The Skeptic might say this: Crowley studies have not been adopted by academics, with good reason. His work is derivative and like Blavatsky he could be traced to a handful of main sources. He does not give credit where credit is due to previous traditions and he fails to teach the reader about his sources. The intensity of Crowley's sexism and racism is beyond the standards of his day and endorsing him could be tantamount to endorsing those prejudices. Spiritual progress is feeding people, helping those who need it, participating in the social process to make it more just and humane, and Crowley has nothing to contribute to that. (Also almost all of his poetry is terrible; why would anyone want to study it?)
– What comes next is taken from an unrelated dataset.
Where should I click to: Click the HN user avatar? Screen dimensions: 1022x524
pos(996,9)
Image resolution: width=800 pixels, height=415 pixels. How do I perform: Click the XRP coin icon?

The Mystic might say this: The documents of A.·. A.·. in Class A are inspired writings from a praeterhuman Intelligence, a direct and flawless link to the Secret Chiefs. The transmission of these gems of True Wisdom and Perfect Happiness is all that one needs to know about the career of To Mega Therion, the Great Beast, the Magus who spoke through the physical vessel of the man named Aleister Crowley, himself merely a Student of no great importance. The course of study of A.·. A.·. is the work not of Crowley but of The Master Therion and has been issued under the direct Authority of the Third Order. Who masters it masters the universe and himself. May you achieve in this life the Knowledge and Conversation of the Holy Guardian Angel, that great spiritual Being assigned as your Guide, who will teach you better than any other.